CROSSFIT BRACKNELL – CrossFit

COMPETE PROGRAMME

Metcon (Time)

5 rounds for time:

500-m row

5 squat cleans (65/93 kg)
INTENDED STIMULUS

Sub 20:00.

Moderately heavy couplet that offers a chance to work on lifting heavier loads under fatigue.

Rows in 2:30 or less; cleans in 1:30 with a clean approximately every :20.

BEGINNER

5 rounds for time:

300-m row

5 squat cleans (15/20 kg)

COMPETE PROGRAMME

1) 231008

2) Strength III

3) Strict Pressing

Metcon (No Measure)

STRENGTH III

5 sets:

50-ft front rack walking lunge
NOTES

Start on the lighter side and then increase across as many sets as possible, finding the heaviest weight you can safely perform the 50 feet of front rack walking lunges.

Expect your legs to feel fatigued from the first workout.

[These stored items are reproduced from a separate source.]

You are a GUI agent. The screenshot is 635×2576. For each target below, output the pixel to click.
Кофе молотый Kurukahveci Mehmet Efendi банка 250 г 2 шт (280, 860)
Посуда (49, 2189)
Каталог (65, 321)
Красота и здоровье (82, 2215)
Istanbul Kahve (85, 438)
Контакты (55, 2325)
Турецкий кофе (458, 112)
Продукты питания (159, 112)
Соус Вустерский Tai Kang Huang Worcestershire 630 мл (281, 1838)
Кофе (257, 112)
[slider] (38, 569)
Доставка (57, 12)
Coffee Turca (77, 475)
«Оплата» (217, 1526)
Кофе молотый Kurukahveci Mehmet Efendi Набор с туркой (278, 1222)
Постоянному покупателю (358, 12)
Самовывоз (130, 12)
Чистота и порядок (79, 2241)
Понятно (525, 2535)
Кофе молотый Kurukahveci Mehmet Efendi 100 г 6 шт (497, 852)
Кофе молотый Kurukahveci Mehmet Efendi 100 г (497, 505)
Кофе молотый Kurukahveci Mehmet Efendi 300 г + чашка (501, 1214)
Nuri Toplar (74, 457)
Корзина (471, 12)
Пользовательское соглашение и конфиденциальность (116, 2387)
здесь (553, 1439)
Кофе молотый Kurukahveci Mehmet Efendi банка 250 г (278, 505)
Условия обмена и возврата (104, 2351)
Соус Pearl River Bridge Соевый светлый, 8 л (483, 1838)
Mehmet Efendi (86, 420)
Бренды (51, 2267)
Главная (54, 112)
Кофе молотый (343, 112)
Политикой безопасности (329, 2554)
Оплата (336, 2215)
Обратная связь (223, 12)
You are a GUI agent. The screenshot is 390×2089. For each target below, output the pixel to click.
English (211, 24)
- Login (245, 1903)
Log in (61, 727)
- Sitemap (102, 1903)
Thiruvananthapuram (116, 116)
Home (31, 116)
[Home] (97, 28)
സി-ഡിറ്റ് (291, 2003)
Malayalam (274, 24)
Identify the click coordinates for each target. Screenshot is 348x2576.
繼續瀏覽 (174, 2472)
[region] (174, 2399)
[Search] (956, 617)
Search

Rest 2:00-3:00 between attempts.

Metcon (Time)

STRICT PRESSING

For time:

15-12-9:

Strict handstand push-ups

*Complete 21 sit-ups after each set.

15-12-9:

Strict ring dips

*Complete 21 sit-ups after each set.

15-12-9:

Push-ups

*Complete 21 sit-ups after each set.
NOTES

Stimulus & Goals

12:00-18:00.

If upper-body gymnastics pressing is a strength of yours, this workout will be all about the sit-ups.

If you can’t perform the 15-12-9 rep scheme movements in 1-3 sets, scale the volume or complete 1:00 of max reps during the round of 15, 1:00 of max reps during the round of 12, and :30 of max reps during the round of 9. This will allow you to get in a good amount of work while maintaining the stimulus.

If high-volume sit-ups destroy you, modify the reps to 15.

Strategy

Go unbroken if you can. This workout will come down to how fast you can perform sit-ups. The goal is under 15:00.

If this workout scares you a bit due to the amount of gymnastics pressing involved, break it up early. There’s nothing wrong with breaking up the round of 15 into 3 sets and performing 2 sets for the round of 9.

You could also use the sit-ups as rest. They will give your upper body a break, so if you want to push for bigger sets, use the sit-ups to recover.